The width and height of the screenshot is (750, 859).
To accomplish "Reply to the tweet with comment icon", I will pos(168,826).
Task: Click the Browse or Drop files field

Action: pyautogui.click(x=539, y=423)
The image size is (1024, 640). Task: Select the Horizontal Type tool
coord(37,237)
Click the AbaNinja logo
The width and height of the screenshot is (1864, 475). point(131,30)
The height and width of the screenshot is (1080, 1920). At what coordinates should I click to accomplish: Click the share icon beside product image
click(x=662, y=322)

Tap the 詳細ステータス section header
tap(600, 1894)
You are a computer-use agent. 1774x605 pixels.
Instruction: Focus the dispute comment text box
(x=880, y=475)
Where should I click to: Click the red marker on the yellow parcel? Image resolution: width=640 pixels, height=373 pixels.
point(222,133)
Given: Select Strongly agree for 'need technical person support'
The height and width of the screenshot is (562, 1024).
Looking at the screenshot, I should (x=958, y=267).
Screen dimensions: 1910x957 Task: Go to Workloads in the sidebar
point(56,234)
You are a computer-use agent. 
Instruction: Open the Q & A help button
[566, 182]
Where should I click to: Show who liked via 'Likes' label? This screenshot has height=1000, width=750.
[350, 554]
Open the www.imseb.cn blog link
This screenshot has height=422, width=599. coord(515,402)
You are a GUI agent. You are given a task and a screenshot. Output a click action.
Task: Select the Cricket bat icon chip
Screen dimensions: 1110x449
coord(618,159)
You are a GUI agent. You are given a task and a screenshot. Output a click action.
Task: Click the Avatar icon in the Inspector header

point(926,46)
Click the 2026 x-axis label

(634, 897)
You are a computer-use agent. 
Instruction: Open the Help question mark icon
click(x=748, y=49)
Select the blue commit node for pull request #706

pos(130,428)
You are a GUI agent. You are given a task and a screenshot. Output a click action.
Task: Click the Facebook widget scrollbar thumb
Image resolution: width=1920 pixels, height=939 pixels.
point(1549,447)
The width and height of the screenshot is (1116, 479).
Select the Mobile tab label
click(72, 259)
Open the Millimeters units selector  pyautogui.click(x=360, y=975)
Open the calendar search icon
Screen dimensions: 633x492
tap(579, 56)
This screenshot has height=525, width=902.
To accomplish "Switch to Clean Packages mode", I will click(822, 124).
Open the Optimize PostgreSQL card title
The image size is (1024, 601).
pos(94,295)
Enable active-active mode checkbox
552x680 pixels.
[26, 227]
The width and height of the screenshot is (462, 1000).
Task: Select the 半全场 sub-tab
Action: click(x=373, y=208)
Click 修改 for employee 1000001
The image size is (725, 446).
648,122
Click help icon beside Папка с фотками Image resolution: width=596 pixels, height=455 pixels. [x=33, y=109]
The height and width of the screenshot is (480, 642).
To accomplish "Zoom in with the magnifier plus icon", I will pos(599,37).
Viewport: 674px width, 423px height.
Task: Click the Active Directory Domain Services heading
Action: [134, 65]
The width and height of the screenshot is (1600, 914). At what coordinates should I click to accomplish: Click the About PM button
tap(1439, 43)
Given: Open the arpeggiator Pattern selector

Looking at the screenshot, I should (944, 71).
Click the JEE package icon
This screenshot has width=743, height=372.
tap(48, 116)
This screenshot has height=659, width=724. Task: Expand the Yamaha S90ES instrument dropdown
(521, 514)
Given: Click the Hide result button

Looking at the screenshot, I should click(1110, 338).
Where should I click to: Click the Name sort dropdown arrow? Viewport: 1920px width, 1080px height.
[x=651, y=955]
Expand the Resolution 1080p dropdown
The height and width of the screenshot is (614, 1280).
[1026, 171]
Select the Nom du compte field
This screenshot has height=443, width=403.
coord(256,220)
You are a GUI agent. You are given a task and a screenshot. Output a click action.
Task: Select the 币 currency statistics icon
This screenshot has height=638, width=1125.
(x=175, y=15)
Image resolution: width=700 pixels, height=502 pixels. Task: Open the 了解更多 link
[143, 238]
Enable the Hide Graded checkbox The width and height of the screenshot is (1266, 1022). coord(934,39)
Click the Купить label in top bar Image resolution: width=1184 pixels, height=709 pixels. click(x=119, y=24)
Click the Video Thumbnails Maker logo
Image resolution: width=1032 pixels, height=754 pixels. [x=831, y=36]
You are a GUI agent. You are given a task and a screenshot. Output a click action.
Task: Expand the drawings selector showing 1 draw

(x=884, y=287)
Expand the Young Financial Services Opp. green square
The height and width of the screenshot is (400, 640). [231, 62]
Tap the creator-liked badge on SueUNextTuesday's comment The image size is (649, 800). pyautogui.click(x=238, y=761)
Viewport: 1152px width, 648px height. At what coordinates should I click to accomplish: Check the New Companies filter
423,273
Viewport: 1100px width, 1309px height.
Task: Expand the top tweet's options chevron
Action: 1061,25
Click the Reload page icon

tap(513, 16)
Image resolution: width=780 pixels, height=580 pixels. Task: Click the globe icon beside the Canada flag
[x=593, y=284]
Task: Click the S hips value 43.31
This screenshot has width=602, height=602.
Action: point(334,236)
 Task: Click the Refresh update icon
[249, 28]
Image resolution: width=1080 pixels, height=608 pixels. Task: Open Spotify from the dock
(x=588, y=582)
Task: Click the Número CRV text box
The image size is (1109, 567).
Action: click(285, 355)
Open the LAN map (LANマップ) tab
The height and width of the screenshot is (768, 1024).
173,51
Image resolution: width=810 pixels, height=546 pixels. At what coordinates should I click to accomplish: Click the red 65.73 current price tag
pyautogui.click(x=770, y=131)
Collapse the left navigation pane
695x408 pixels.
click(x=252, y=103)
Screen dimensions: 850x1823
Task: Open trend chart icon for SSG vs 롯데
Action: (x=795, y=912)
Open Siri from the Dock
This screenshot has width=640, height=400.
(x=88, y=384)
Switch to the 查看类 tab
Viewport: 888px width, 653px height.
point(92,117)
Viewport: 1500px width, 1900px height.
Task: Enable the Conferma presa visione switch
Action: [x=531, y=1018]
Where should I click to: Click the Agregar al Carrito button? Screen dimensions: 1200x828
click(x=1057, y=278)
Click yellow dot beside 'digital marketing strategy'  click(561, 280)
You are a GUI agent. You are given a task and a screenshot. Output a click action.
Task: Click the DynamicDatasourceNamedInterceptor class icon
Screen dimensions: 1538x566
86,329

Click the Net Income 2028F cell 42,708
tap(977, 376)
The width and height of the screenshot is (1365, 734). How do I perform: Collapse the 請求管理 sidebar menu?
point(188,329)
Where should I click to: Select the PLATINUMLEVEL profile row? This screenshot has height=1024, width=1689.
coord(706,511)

[TRY IT]:
Each line above from the one with "Expand the Young" up to and including the one with "Tap the creator-liked" must be set down exactly, and no line outside that span may appear.

[EXPECTED ANSWER]:
Expand the Young Financial Services Opp. green square
The height and width of the screenshot is (400, 640). [231, 62]
Tap the creator-liked badge on SueUNextTuesday's comment The image size is (649, 800). pyautogui.click(x=238, y=761)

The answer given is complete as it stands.